Humans have introduced animals from many areas in the world into ecosystems where they do not belong—think of the wild parrots of Telegraph Hill in San Francisco as an example. For Ben Lilly, of Halifax in the north of England, to spot what seemed to be a leopard body in the middle of a road was certainly an unusual sight.
When he got closer, the driver was sure he saw the spotted fur of a big cat. “I got out cautiously, because I didn’t want something taking my face off,” Lilly said, “but as soon as I looked at it from the other angle I started laughing.”
Fortunately for Lilly, the exotic leopard in the road was nothing but a leopard-spotted woman’s coat.
Lilly, a 40-year-old IT worker, had been driving along the A646 near the town of Hebden Bridge when he spotted the strange sight. “As I passed it, I looked out the passenger’s window and saw the markings on it,” the befuddled driver explained. The fact that it had a belt with the same spotted fabric pattern made the leopard sighting seem even more plausible. “It had the tail bit on it too, so it looked really real while I was driving,” he said.

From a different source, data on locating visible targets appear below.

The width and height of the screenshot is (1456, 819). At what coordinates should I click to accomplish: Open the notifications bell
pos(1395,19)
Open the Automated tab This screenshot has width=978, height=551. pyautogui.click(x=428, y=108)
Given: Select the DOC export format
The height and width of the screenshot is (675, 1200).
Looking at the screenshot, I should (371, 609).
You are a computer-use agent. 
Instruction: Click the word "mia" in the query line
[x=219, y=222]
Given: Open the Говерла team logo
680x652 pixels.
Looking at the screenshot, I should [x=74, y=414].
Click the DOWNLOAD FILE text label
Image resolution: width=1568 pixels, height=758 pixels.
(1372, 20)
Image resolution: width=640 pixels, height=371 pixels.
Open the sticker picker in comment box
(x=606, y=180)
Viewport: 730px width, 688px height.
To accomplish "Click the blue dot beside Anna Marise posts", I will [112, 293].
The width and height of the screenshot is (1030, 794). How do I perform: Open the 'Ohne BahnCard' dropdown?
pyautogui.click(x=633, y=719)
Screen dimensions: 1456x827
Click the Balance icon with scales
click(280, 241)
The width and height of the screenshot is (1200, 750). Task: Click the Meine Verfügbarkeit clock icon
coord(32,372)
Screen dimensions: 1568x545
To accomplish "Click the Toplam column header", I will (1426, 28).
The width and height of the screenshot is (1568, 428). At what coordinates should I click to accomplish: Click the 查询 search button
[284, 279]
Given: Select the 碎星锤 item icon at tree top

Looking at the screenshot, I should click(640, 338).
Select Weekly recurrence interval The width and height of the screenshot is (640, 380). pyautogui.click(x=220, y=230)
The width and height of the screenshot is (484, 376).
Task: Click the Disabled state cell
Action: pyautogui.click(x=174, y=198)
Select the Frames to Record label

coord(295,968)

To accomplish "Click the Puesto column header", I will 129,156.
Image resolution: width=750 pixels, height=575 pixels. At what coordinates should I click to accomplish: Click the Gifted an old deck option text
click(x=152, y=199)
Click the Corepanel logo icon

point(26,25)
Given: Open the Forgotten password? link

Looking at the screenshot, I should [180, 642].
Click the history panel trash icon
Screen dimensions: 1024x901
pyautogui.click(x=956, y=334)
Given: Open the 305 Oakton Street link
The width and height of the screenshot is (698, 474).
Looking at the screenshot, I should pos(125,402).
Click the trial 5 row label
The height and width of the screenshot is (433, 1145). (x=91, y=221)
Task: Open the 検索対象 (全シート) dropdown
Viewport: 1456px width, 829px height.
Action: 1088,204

Another factor contributing to the illusion was the string of big-cat sightings in the United Kingdom. “Living near the Pennines,” Lilly said, referring to a chain of small mountains in the North of England, “you do often see road kill in the road—foxes, badgers or the odd person’s pet.”
Lynxes, caracals, ocelots, and even pumas have supposedly been spotted over the past few decades across the area, adding credence to the possibility. “You hear of these sightings of big cats and around the Halifax area, there have been reports before,” he said.
Upon finding a safe place to turn around, Lilly headed back toward the mysterious spotted creature on the road. “I spun round where I could, turned round and drove back along. I looked again—it looked real,” he recounted. “I crept up with my phone out and as the angle changed, I felt like I was on candid camera ... I was chuckling to myself.”
Once Lilly’s post went viral, several other locals posted their own sightings of the “leopard,” adding that they also had to do a double-take when they spotted it. “When I came back later, someone had pushed it onto the pavement,” Lilly admitted. “Other drivers were obviously thinking the same thing, but I was just silly enough to stop.”
To be fair, an amateur photographer named John Pearson snapped a picture of a very large black cat at nearby St. Aidan’s Nature Reserve in summer 2019.
Pearson posted the picture, which he took from about 650 feet away, online, and many identified the cat as a puma. “I’ve never seen anything like it before. That’s why it caught my eye,” Pearson said.
Although Lilly got a good chuckle and plenty of social media attention for his faux feline, the real big cats of England could still be out there.